Rewrite the listing from its first line through the line containing "pos(11,245)", replacing "Advanced Settings" with "Display Settings" and leaving everything else unchanged.

--- start Dataset records ---

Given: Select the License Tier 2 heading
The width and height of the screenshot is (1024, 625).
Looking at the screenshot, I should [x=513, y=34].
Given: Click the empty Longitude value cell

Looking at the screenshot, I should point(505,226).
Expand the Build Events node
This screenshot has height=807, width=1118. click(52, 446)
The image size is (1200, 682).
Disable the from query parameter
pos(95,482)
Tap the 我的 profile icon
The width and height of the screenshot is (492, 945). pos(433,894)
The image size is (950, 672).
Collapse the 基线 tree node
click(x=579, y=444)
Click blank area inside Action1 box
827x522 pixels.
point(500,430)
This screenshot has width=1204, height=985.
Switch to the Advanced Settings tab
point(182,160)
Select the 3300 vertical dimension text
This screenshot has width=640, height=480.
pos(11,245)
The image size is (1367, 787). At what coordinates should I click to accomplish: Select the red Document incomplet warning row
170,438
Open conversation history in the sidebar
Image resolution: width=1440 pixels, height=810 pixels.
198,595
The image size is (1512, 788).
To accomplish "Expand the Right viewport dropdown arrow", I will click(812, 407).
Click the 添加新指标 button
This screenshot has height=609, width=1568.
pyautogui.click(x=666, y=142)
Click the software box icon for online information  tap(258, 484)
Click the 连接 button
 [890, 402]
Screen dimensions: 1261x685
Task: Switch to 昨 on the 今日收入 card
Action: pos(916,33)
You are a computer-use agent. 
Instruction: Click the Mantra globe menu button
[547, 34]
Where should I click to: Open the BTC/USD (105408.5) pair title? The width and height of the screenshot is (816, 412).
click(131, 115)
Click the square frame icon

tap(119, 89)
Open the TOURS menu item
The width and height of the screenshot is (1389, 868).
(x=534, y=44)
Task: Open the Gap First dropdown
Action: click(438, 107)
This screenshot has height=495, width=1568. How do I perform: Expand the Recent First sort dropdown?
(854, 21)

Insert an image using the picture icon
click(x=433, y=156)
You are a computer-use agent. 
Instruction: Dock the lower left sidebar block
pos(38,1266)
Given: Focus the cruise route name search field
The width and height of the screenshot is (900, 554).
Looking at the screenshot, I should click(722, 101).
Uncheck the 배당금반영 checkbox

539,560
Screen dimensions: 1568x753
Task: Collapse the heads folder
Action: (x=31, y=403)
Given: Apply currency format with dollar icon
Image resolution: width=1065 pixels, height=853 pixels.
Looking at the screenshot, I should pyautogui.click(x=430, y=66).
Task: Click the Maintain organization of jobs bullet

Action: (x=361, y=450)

--- end Dataset records ---

- _Exercise output_
Given: Select the License Tier 2 heading
The width and height of the screenshot is (1024, 625).
Looking at the screenshot, I should [x=513, y=34].
Given: Click the empty Longitude value cell

Looking at the screenshot, I should point(505,226).
Expand the Build Events node
This screenshot has height=807, width=1118. click(52, 446)
The image size is (1200, 682).
Disable the from query parameter
pos(95,482)
Tap the 我的 profile icon
The width and height of the screenshot is (492, 945). pos(433,894)
The image size is (950, 672).
Collapse the 基线 tree node
click(x=579, y=444)
Click blank area inside Action1 box
827x522 pixels.
point(500,430)
This screenshot has width=1204, height=985.
Switch to the Display Settings tab
point(182,160)
Select the 3300 vertical dimension text
This screenshot has width=640, height=480.
pos(11,245)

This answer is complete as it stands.